Tasks to carry out:
- A) In the passage on asthma in elderly patients, what population did the only previous study of this topic use?
- B) Copy the passage on asthma in elderly patients from "To date, only" to "elderly asthma patients.".

To date, only one previous study has specifically studied the heterogeneity of phenotypic expression of asthma in elderly patients, and this was done in a Korean population, the majority of whom were smokers.¹⁶ Such research is crucial as there may be important differences in both clinical presentation and management of asthma between young and old patients, and between those with different phenotypes. The primary objective of this study was to identify distinct asthma phenotypes from a diverse population of elderly asthma patients.

Information provided:

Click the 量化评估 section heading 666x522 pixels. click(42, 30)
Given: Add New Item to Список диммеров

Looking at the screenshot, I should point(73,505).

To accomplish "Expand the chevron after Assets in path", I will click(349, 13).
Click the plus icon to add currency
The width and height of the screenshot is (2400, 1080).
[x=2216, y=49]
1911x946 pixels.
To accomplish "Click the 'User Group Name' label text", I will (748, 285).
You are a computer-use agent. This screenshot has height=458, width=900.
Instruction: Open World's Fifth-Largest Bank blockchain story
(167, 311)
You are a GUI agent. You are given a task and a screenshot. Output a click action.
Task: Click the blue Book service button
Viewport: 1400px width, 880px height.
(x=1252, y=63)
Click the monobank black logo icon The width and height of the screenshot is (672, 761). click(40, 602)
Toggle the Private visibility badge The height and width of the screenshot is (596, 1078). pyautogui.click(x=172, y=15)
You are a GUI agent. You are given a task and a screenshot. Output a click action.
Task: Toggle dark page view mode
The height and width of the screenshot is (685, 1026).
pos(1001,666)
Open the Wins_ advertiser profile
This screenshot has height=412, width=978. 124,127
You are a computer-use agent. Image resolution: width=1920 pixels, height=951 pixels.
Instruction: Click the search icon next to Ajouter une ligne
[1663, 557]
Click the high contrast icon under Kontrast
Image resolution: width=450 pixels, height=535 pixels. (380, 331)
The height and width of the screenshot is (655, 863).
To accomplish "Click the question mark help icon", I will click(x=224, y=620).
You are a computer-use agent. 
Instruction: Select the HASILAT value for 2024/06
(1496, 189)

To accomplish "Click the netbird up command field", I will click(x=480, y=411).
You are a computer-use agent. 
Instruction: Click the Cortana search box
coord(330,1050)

Written answers:
- A) A Korean population, most of whom were smokers.

- B)
To date, only one previous study has specifically studied the heterogeneity of phenotypic expression of asthma in elderly patients, and this was done in a Korean population, the majority of whom were smokers.¹⁶ Such research is crucial as there may be important differences in both clinical presentation and management of asthma between young and old patients, and between those with different phenotypes. The primary objective of this study was to identify distinct asthma phenotypes from a diverse population of elderly asthma patients.